My main concern is that we still don’t know exactly how RYGB-created microbial populations contribute to weight loss. Weight loss following RYGB can be attributed to changes in both energy in (calories absorbed) and energy out (calories burned). So microbes may affect metabolic rate, or calorie absorption, or quite possibly both. And calories aren’t the only thing absorbed as food molecules make their way through our intestines. There are nutrients involved too. Reducing absorption can be both pro and con, and RYGB patients do have to watch out for nutritional deficiencies. They’re also at increased risk for bone fractures. If microbes account for some of the beneficial weight loss of RYGB, might they also contribute to some of these problems? I’d say it’s worth a study or two.
And what happens if we do produce a treatment that offers surgery-sized weight loss without the actual surgery? True, most people aren’t ecstatic at the thought downing an infusion of someone else’s fecal microbes, but it’s still less prohibitively terrifying than having your digestive tract chopped up and reassembled. It’s easy to see how a microbial procedure could be more widely applied than a surgical one, and if it comes with any of the surgical downsides, that may not be a good thing. A microbial potion for clinically obese individuals who would otherwise risk surgery? That sounds great. Let’s do it. But the same concoction given to people who are only moderately overweight and would normally receive the more conservative treatment of diet and exercise? Here my enthusiasm wanes. I’ll stop short of envisioning a dystopian future where thin people swallow microbes in order to become thinner people. I’m not feeling that cynical today.

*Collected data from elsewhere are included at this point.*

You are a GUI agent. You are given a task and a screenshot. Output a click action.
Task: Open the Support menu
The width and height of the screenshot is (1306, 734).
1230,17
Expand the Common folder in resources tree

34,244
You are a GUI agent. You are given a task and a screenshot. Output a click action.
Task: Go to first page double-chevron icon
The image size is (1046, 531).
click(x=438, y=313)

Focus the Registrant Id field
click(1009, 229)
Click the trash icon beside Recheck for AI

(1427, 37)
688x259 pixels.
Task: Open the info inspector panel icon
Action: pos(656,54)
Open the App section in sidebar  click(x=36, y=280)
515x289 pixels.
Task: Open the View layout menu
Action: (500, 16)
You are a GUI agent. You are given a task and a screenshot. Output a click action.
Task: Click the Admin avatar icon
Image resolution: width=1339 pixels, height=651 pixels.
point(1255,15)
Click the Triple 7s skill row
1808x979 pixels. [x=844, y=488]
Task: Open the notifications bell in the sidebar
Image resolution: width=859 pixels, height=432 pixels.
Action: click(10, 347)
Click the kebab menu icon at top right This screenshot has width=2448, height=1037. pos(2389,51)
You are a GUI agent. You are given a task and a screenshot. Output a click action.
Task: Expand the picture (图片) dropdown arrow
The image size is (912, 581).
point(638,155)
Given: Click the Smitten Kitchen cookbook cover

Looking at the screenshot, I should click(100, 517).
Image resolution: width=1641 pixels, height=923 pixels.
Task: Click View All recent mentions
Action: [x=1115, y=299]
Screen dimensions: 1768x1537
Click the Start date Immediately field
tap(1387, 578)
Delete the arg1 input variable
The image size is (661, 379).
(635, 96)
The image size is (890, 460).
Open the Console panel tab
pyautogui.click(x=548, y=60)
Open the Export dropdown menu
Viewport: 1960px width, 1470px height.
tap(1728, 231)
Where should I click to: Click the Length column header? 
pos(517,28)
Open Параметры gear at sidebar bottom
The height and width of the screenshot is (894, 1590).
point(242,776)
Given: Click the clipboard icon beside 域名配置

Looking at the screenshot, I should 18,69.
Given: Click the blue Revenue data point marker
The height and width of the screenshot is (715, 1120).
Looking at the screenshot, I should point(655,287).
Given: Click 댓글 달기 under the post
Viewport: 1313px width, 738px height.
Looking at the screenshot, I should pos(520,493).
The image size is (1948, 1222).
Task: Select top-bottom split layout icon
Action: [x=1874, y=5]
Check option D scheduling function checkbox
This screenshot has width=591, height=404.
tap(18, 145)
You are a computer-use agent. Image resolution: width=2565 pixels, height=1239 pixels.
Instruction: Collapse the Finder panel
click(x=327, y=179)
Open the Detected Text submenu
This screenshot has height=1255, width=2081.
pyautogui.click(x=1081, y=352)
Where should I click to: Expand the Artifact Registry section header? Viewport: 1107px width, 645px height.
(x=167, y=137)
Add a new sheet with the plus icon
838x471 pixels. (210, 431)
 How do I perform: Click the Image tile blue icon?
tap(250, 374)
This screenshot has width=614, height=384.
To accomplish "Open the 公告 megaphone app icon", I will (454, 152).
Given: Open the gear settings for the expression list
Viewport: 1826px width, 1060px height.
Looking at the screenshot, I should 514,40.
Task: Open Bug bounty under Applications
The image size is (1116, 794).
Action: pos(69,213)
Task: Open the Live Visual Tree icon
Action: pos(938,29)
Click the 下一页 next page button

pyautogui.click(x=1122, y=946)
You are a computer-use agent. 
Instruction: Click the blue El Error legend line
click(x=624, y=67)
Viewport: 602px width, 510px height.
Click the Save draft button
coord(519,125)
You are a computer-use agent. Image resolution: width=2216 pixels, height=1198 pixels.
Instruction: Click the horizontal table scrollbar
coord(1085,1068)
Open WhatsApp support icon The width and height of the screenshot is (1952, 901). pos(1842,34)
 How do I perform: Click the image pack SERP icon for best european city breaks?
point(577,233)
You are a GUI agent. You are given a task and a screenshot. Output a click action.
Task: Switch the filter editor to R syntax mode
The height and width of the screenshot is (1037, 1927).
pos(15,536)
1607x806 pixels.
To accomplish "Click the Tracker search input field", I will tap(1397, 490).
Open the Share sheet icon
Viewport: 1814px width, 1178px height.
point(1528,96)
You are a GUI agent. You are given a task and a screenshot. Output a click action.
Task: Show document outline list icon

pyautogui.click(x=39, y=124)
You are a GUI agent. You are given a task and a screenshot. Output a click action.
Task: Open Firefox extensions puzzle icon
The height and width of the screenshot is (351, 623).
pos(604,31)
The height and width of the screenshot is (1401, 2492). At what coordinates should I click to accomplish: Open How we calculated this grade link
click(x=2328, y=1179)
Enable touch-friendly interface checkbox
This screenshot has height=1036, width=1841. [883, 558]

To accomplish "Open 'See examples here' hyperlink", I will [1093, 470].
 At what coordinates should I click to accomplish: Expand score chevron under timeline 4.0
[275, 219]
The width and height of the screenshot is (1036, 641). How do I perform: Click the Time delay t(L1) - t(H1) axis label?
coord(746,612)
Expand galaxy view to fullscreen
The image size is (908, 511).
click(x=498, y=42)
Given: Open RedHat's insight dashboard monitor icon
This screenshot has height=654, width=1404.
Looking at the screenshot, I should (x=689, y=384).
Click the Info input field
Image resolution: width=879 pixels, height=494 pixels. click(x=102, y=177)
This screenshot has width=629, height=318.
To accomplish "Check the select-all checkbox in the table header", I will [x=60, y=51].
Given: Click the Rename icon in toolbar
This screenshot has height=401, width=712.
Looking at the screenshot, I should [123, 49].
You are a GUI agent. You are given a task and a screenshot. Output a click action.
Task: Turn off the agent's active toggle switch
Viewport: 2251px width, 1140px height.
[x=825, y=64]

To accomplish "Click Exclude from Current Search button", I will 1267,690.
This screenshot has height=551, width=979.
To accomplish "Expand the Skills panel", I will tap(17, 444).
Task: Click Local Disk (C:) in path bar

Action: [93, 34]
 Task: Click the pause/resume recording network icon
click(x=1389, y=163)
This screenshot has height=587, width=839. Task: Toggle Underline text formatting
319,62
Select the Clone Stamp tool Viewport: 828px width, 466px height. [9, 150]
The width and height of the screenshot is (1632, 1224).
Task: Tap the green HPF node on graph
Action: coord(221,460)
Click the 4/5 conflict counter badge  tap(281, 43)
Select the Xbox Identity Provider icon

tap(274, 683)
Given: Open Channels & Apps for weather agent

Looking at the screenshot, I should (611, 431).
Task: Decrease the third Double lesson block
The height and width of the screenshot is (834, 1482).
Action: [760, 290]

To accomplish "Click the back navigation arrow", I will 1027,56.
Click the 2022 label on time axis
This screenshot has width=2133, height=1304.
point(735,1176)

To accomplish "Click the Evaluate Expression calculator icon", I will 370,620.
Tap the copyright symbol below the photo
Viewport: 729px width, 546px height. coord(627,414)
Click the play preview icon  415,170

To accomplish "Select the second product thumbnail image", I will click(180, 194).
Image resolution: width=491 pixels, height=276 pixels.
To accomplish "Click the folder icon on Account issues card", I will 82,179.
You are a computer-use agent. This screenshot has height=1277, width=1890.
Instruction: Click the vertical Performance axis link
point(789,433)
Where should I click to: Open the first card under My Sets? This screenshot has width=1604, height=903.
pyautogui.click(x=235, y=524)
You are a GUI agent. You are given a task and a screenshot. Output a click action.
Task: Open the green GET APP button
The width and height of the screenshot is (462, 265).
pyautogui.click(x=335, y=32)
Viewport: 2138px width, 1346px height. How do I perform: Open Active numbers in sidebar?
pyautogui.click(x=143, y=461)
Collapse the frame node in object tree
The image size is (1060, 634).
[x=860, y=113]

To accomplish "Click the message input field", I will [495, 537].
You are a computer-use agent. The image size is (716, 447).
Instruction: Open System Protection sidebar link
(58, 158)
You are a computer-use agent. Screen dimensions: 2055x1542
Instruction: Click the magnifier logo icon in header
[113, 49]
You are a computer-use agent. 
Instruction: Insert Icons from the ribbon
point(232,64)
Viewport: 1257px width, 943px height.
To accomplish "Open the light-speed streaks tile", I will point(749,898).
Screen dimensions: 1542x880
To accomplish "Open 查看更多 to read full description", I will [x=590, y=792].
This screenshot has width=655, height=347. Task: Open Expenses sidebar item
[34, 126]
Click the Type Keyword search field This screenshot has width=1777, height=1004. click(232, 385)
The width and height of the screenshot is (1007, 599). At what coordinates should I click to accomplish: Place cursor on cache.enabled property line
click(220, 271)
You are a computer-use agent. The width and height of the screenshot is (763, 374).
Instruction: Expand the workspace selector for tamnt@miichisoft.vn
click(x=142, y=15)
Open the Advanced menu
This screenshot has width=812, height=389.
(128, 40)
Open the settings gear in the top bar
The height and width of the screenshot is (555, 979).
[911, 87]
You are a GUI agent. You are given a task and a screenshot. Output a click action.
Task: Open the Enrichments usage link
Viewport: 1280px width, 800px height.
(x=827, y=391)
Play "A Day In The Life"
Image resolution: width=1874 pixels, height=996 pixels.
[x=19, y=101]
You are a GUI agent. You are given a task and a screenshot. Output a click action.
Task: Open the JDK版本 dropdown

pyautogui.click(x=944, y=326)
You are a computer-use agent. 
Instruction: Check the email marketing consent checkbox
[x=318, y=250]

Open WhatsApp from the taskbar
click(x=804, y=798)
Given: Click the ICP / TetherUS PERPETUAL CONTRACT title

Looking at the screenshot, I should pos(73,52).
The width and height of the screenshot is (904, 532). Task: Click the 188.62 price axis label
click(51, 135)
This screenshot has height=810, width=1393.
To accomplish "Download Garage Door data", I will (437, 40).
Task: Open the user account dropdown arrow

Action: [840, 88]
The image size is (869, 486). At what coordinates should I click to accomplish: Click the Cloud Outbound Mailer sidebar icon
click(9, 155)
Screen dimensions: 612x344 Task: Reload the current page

In any event, we’re still far from any of this becoming a reality. And at least microbial populations can potentially change over time. RYGB surgery, on the other hand, is irreversible.
*FYI, the “bypass” in gastric bypass refers to the fact that when the upper stomach is surgically connected to the small intestine, the first portion of the intestine in bypassed. So we probably shouldn’t get into the habit of referring to “surgery-free bypasses.” Just this once, ok?